It’s about generosity: Street Music Week continues
No one ever said being a street musician was easy.
First, you have to brave the elements – in Thursday’s case, the sweltering heat of 90-degree sunshine and heavy gusts of wind. Then, there’s transporting heavy instruments and staking a claim on the perfect piece of sidewalk real estate.
Finally, the pressure to perform in front of hundreds of passersby, many of whom won’t bother to look up from their phones. And if that isn’t enough, the occasional instrument malfunction.
“Ahh!” shouted Alex Gustafson, a singer and a sophomore at St. George’s School in northwest Spokane, as her band began to play. “He broke the hi-hat.”
It was somewhere between a rock and a hard place Thursday for the St. George’s quintet, which for the first time played in the Street Music Week festival – a five-day-long event that sees musicians flood the streets for lunch hour concerts.
With a busker bucket at their feet, they played for about an hour, and donated the proceeds to the Second Harvest food bank.
Former Spokesman-Review columnist Doug Clark hatched the event, which has raised more than $200,000 in its since it began in 2003. That equates to about 1 million meals, the food bank says.
So far this year, Clark estimated more than 200 bands and/or solo musicians have performed, though he and his cohort Jim Lyons don’t keep a running total of money raised until the food bank counts it all at the end of the week. They’re hoping for about $25,000 – but it’s not a race.
“It’s not about virtuosity,” Lyons often tells the musicians “It’s about generosity.”
Just as the sun was about to reach its peak in the sky, Gustafson – along with her brother, bassist Gabe Gustafson; guitarist Ben Clark; and brothers Alex and Luke Anderson – set up on the northeast corner of Wall Street and Riverside Avenue, in a small sliver of shade thanks to the skywalk above.
Since all were students at St. George’s, the group had plenty of experience playing together before taking their act to the streets. Nameless – aside from a few attempts, such as the St. George Instrumental Music Class, or the Entitlements, as a former guitarist liked to say – they filled the busy streets with classic rock hits.
Red Hot Chili Peppers. Doobie Brothers. Sublime. Jon Bon Jovi. Journey. Even Alien Ant Farm’s version of Michael Jackson’s “Smooth Criminal.” With each song or two, a person would walk by with a quick dollar or five.

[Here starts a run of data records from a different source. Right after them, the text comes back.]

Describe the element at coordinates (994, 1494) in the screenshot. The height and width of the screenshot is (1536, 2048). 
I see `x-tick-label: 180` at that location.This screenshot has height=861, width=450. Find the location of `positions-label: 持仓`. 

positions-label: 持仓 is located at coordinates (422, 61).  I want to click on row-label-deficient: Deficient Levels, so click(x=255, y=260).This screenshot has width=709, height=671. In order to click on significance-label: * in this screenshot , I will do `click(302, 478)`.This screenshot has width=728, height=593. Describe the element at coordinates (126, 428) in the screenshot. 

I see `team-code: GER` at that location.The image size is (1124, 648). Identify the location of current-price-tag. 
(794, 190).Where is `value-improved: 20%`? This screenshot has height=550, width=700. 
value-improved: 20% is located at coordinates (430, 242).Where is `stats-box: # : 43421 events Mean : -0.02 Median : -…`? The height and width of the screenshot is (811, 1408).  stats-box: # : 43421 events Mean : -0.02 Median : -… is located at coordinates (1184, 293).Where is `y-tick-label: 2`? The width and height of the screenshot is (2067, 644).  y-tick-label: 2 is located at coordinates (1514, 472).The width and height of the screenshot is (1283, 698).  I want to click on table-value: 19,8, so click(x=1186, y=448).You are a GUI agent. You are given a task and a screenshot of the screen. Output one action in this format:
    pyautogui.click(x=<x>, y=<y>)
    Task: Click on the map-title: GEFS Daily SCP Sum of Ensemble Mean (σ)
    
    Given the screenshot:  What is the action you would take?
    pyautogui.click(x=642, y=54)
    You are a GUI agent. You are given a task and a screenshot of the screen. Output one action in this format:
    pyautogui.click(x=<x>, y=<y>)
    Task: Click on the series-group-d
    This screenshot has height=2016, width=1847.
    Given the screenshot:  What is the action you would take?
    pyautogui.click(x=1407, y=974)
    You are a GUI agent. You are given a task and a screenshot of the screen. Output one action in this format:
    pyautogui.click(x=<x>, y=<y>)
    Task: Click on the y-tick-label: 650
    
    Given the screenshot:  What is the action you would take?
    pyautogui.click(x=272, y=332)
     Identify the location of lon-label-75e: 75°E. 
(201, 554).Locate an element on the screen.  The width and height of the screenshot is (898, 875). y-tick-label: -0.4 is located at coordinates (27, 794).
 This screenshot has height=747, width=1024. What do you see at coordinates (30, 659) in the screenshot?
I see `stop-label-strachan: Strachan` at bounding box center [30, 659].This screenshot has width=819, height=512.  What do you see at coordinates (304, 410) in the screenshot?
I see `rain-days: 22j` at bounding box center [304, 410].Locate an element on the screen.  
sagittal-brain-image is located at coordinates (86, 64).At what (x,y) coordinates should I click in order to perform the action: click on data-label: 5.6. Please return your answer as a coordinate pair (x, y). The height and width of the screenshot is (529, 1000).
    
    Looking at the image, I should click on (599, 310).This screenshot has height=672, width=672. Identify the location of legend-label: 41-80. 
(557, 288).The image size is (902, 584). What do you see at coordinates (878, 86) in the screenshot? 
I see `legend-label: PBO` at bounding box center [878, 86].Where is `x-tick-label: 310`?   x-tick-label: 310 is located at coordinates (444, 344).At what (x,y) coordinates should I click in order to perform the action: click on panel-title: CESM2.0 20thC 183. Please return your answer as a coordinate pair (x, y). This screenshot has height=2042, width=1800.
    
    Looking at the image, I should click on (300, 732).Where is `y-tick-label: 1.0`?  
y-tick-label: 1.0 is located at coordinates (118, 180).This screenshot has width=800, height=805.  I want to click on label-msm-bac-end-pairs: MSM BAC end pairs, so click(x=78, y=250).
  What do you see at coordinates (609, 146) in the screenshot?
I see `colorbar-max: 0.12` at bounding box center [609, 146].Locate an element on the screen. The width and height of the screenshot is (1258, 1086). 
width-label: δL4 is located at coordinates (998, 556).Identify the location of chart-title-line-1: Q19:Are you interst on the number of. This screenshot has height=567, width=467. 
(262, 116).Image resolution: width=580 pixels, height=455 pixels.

Alex Anderson, switching between bass and violin, would let his long, flowing black hair dangle in front of his eyes as he belted out a solo meant for a guitar.
And when his brother – a smaller, spitting image of himself – arrived with a drum set, they all discovered he’d forgotten a stand for the snare drum. No matter, they propped it up with instrument cases. And then there was the issue with the pedal to the hi-hat cymbal.
Perhaps in a bit of irony, they followed the mishap with a 1992 hit by Mary Chapin Carpenter.
“I feel lucky,” they sang. “I feel luck, yeah.”
Down the road on Post Street, 57-year-old Paul Fawcett strummed away at a guitar, two lonely dollars sitting comfortably in his bucket. In his third or fourth year at the event, the musician paused for a moment of quiet existentialism.
“I mostly play my own stuff,” he said, as he gathered sheet music on his stand. “But nobody cares.”
Lucky for him, his day job as an occupational therapist at Spokane Public Schools more than covers the bills. Still, the dream of one day being a folk musician beckons.